$解:设等腰三角形的腰长为x\ \mathrm {cm},底边长为y\ \mathrm {cm}.$
$由题意可知,分两种情况: $
$①腰与底的差是3\ \mathrm {cm}时, $
$则\left\{ \begin{array}{l}{2x+y=12} \\ {x-y=3} \end{array} \right. $
$解得\left\{ \begin{array}{l}{x=5.} \\ {y=2.} \end{array} \right. $
$即腰为5\ \mathrm {cm},底为2\ \mathrm {cm}. $
$∵5,5,2能够组成三角形, $
$∴符合题意. $
$②底与腰的差是3\ \mathrm {cm}时, $
$则\left\{ \begin{array}{l}{2x+y=12} \\ {y-x=3} \end{array} \right. $
$解得\left\{ \begin{array}{l}{x=3.} \\ {y=6.} \end{array} \right. $
$即底为6\ \mathrm {cm},腰为3\ \mathrm {cm}. $
$∵3,3,6不能够组成三角形, $
$∴不符合题意. $
$故三边的长为5\ \mathrm {cm},5\ \mathrm {cm},2\ \mathrm {cm}. $

任务 A: 按原文的解法,这个等腰三角形三条边最后各是多长?
任务 B: 把记录里从含有“You are a computer-use”的那一行起,一直到记录结尾,全部重写一遍,其中的“hashtag”改称“tag”,别的都不动。图片不要放进回答里。
原文和这些记录之间没有任何关系。

输入材料:
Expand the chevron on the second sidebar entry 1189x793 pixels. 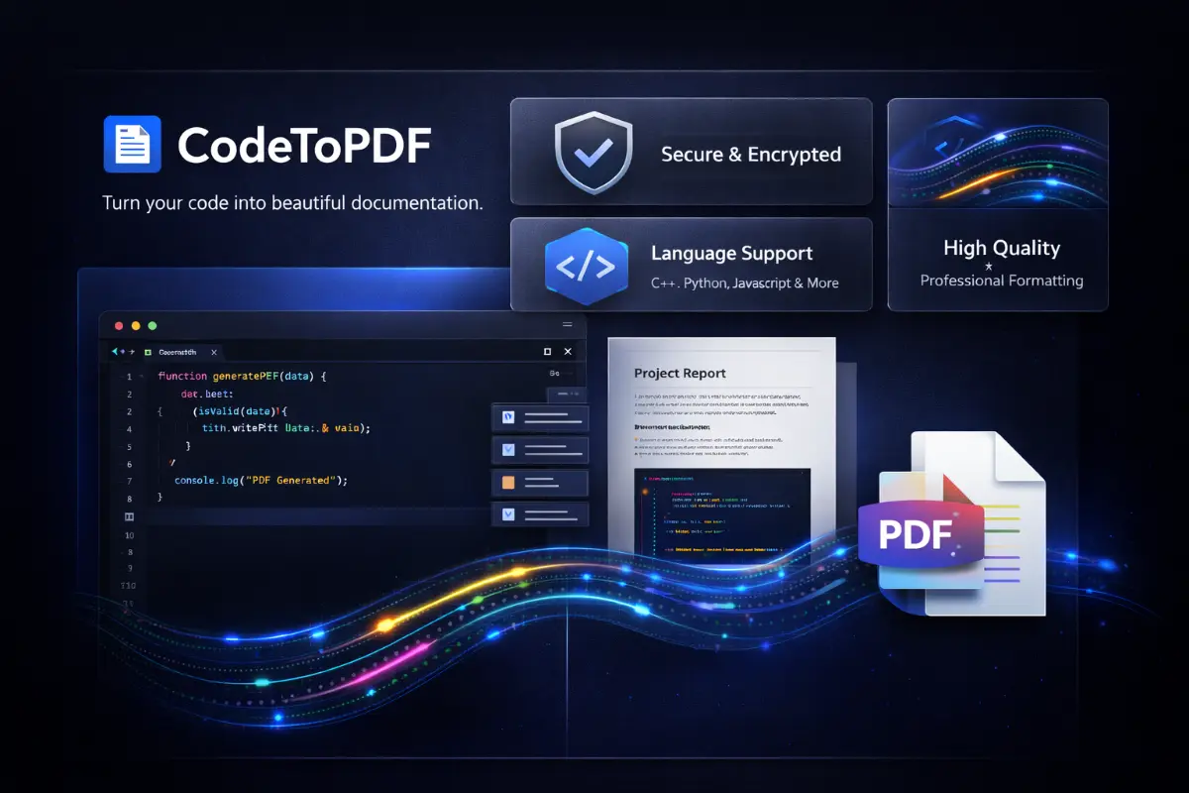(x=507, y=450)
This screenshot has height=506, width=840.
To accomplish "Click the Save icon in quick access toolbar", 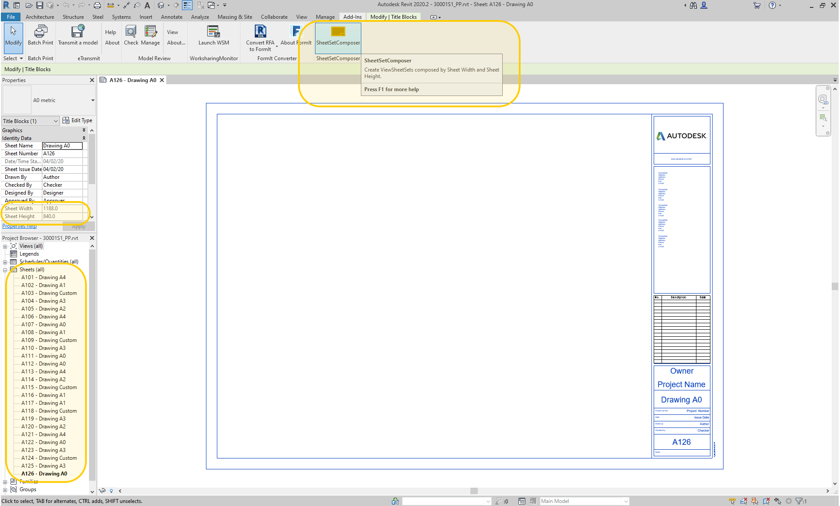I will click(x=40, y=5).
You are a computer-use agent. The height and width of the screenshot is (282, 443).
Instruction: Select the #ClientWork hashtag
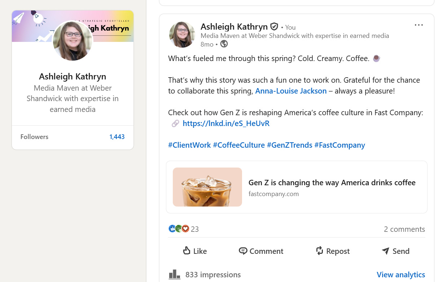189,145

书面回答 A: 5 cm、5 cm、2 cm。

书面回答 B:
You are a computer-use agent. The height and width of the screenshot is (282, 443).
Instruction: Select the #ClientWork tag
189,145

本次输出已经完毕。